#### TASK DIRECTIONS
Please work out how many lines include the word "link" in the entries, and reply with only the count.

Stored items:
------------------------------------
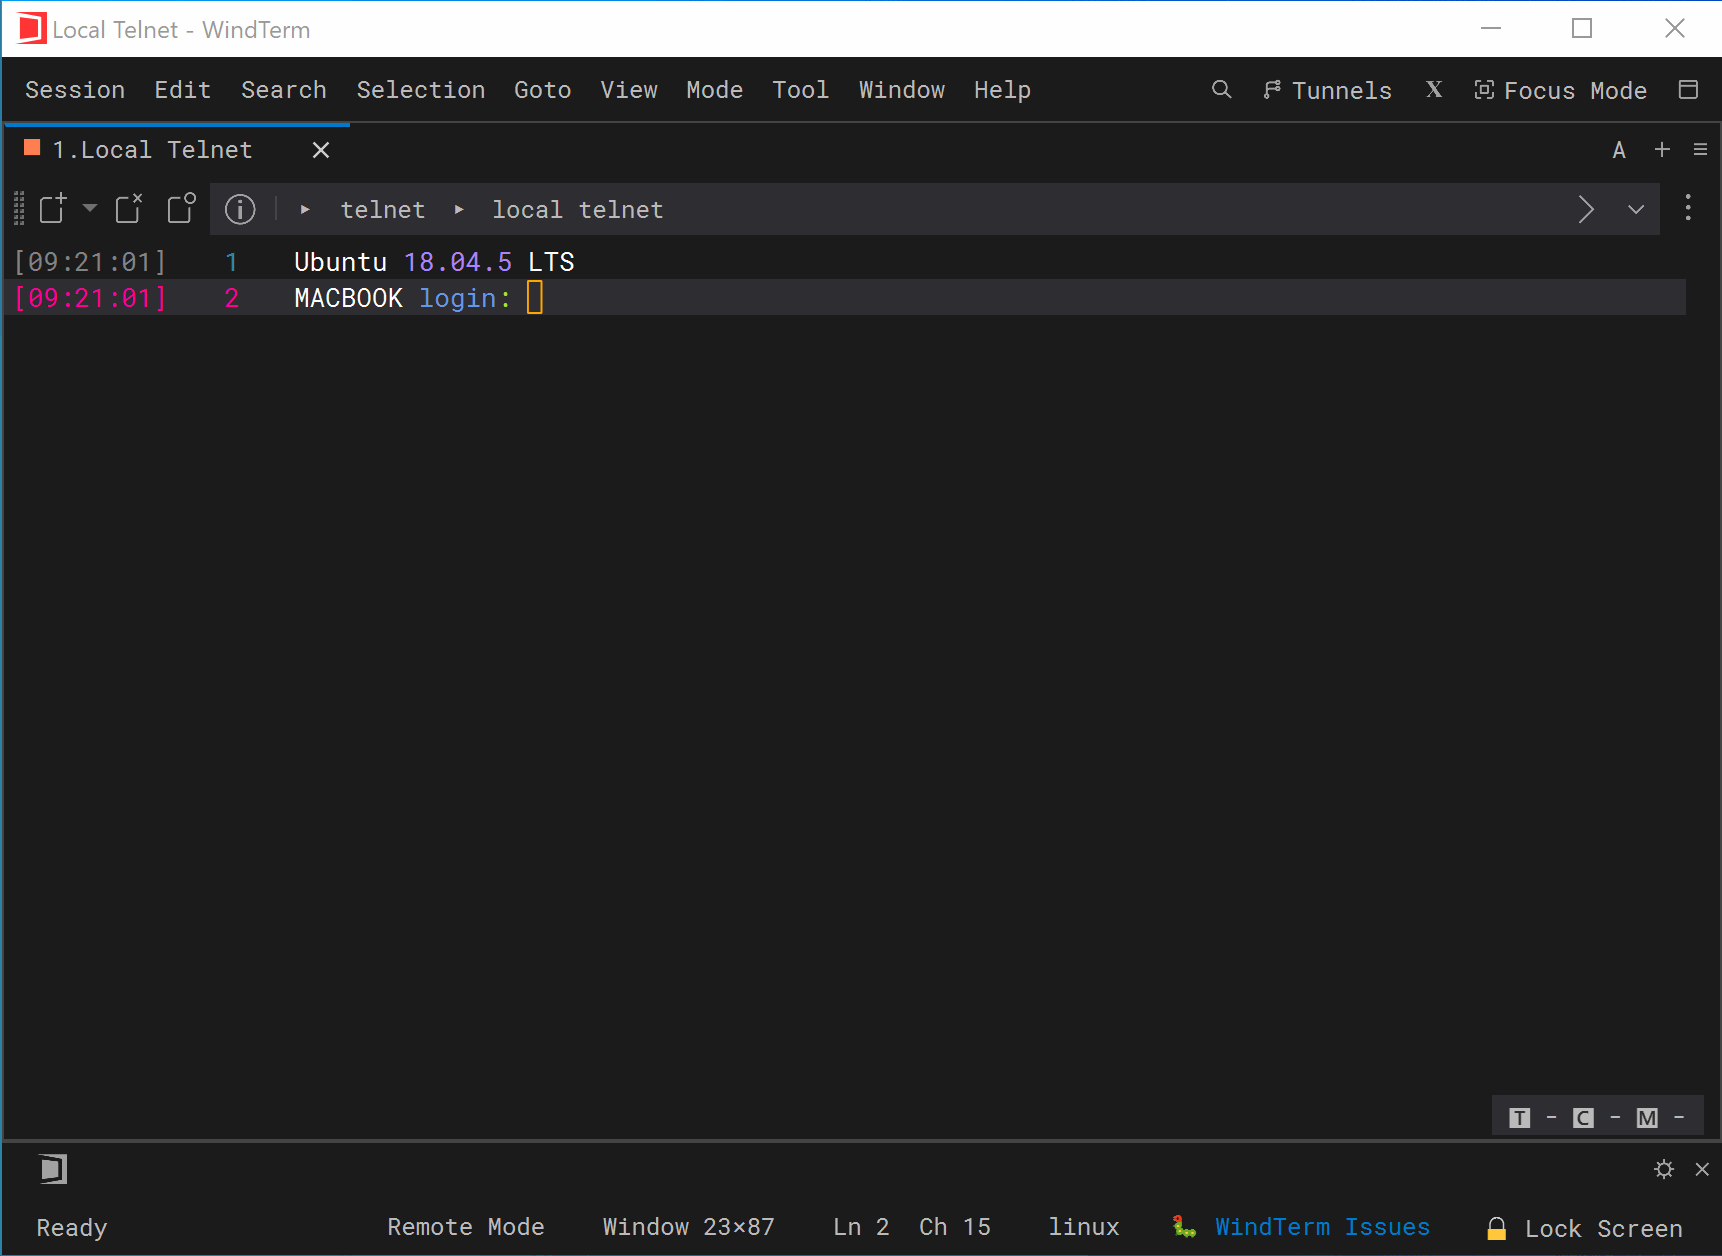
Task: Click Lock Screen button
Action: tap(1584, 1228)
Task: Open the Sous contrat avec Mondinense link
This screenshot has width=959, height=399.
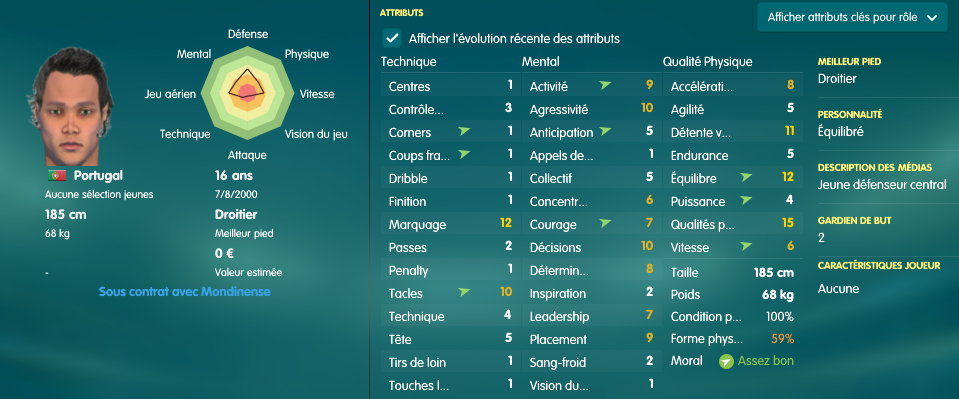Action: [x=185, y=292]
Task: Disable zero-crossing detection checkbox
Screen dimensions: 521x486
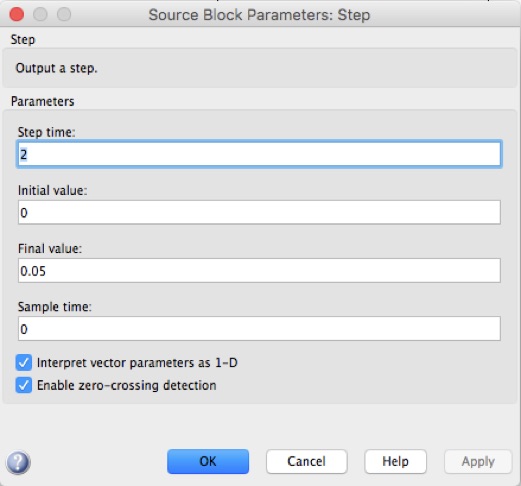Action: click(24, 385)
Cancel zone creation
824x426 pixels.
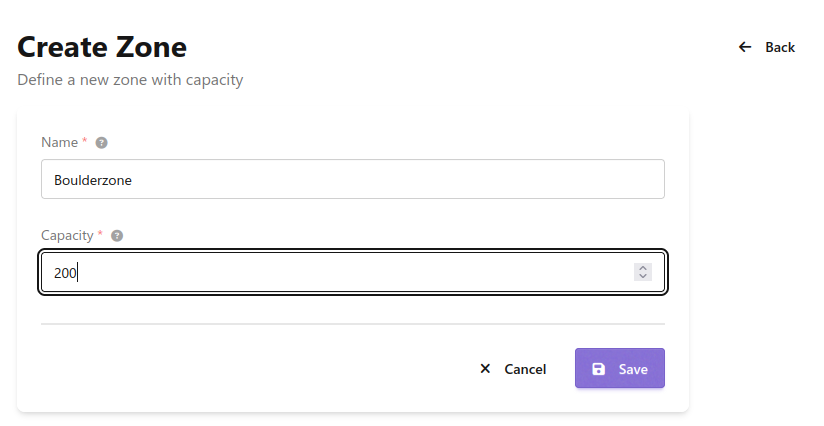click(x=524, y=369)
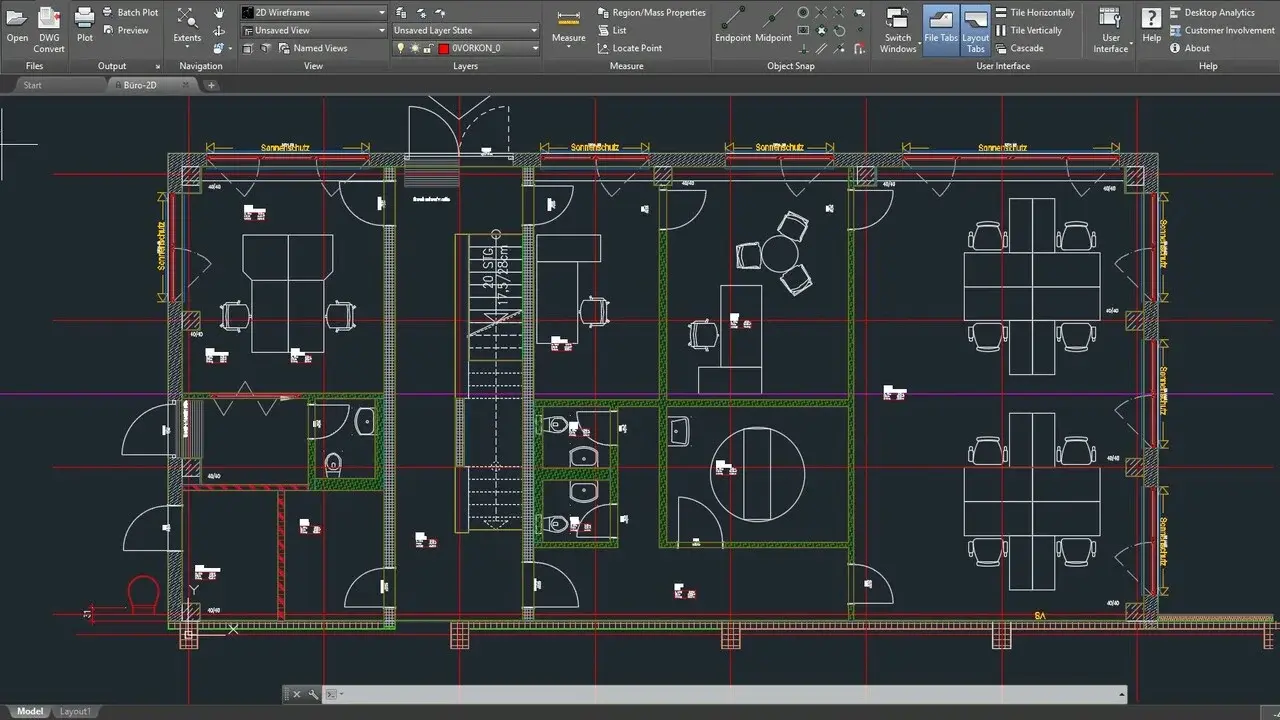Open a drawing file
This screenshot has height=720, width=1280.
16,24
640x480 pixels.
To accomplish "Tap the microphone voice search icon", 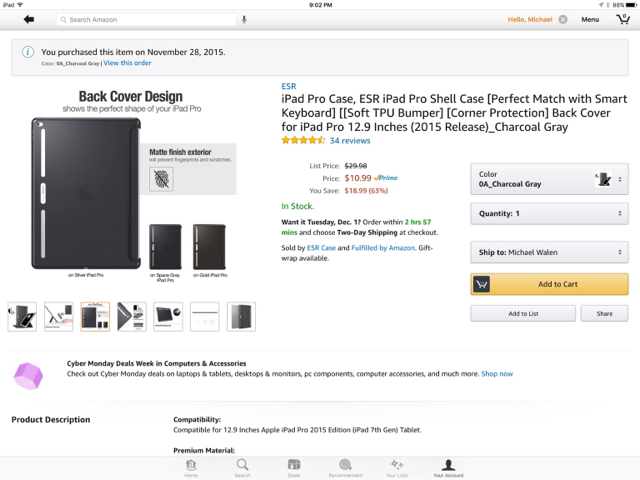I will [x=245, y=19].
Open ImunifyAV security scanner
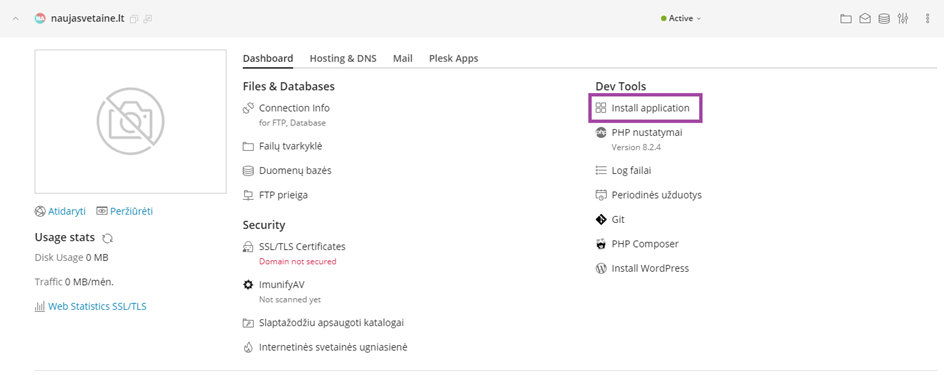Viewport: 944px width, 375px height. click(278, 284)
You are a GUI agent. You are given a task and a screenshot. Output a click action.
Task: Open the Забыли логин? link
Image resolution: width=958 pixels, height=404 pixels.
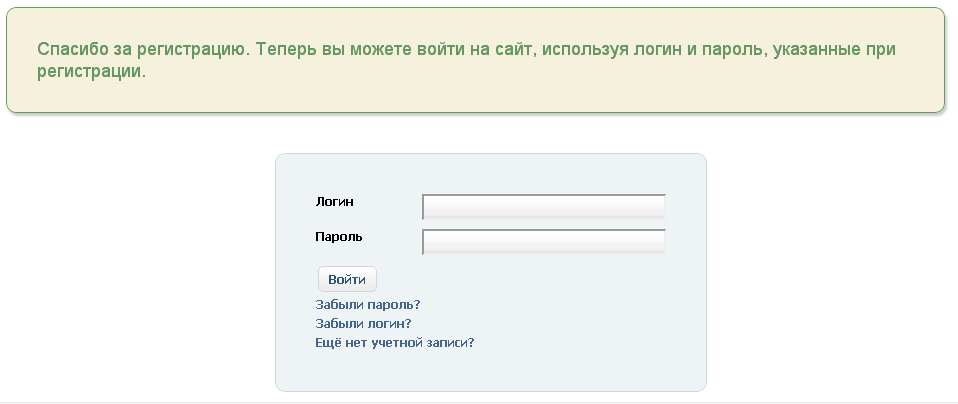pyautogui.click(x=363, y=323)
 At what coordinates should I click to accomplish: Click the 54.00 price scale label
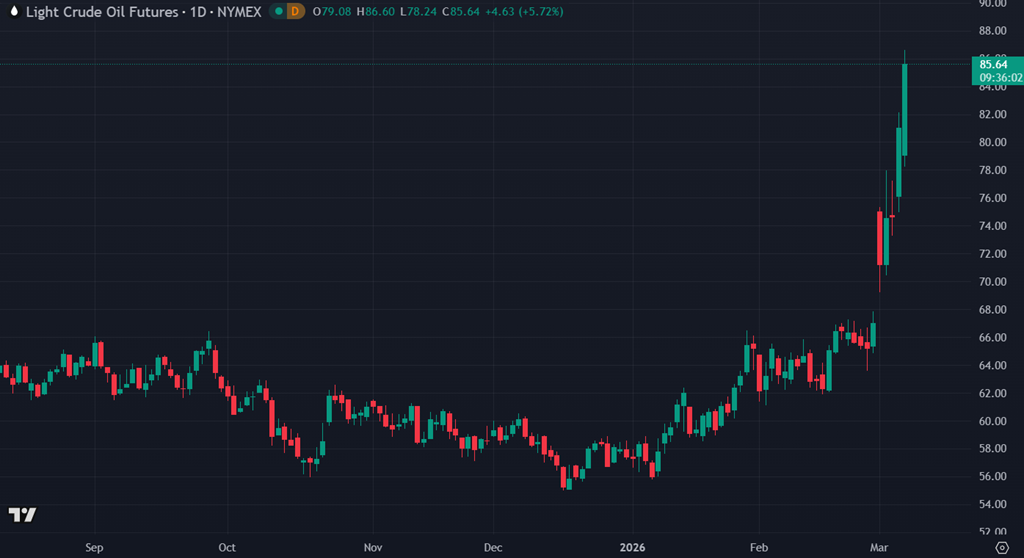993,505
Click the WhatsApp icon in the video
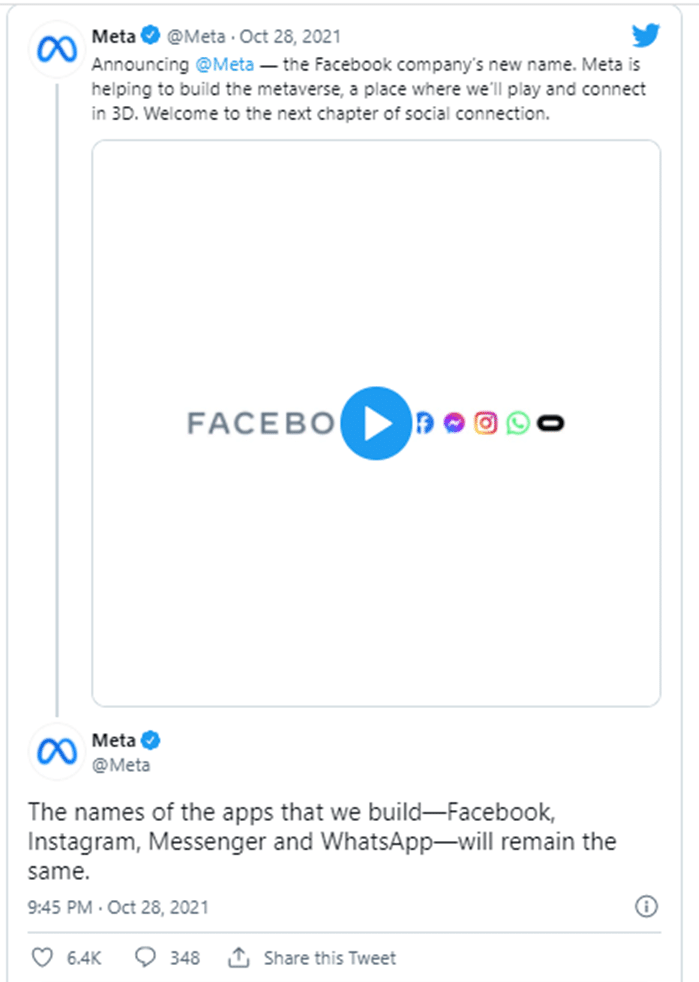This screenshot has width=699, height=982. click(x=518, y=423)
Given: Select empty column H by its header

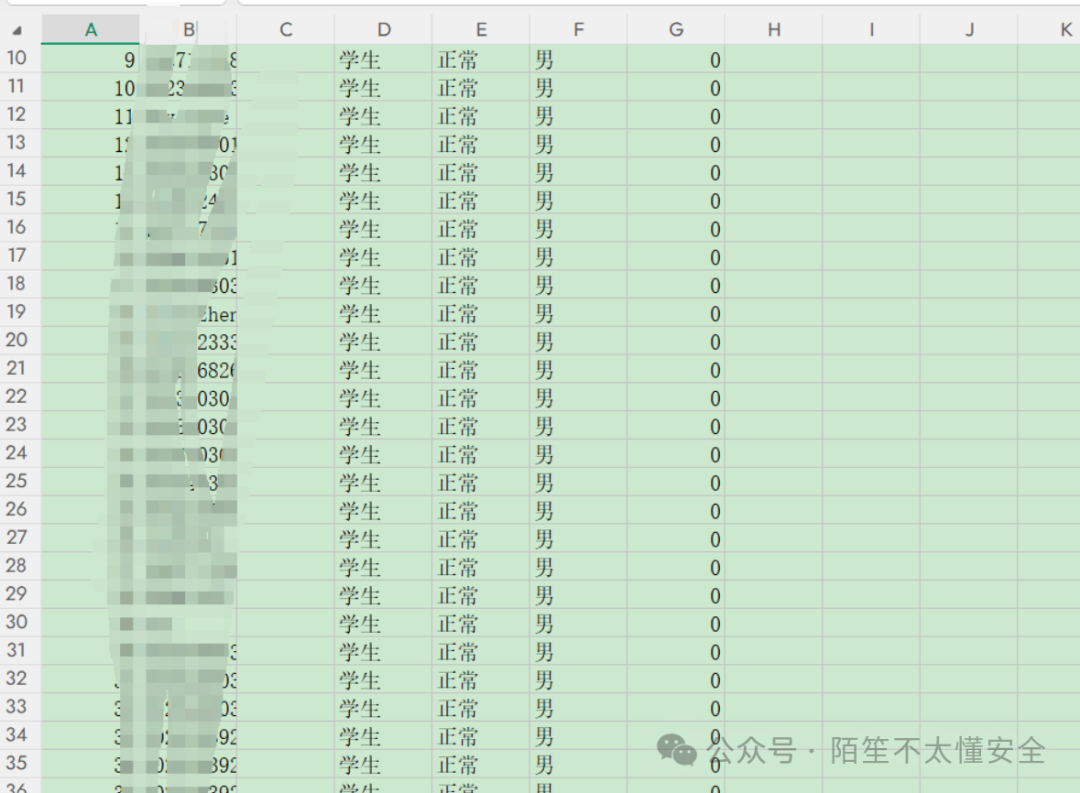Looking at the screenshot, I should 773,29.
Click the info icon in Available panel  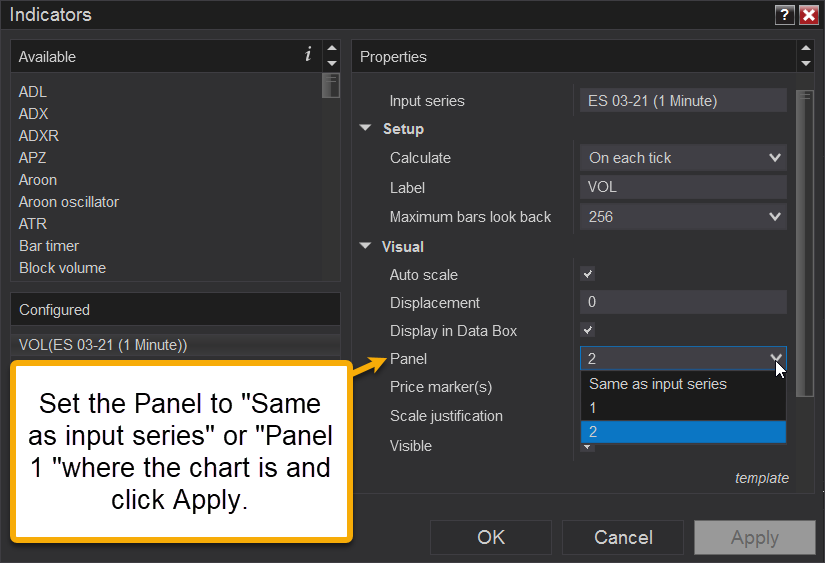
------------------------------------
#### EXERCISE OUTPUT
2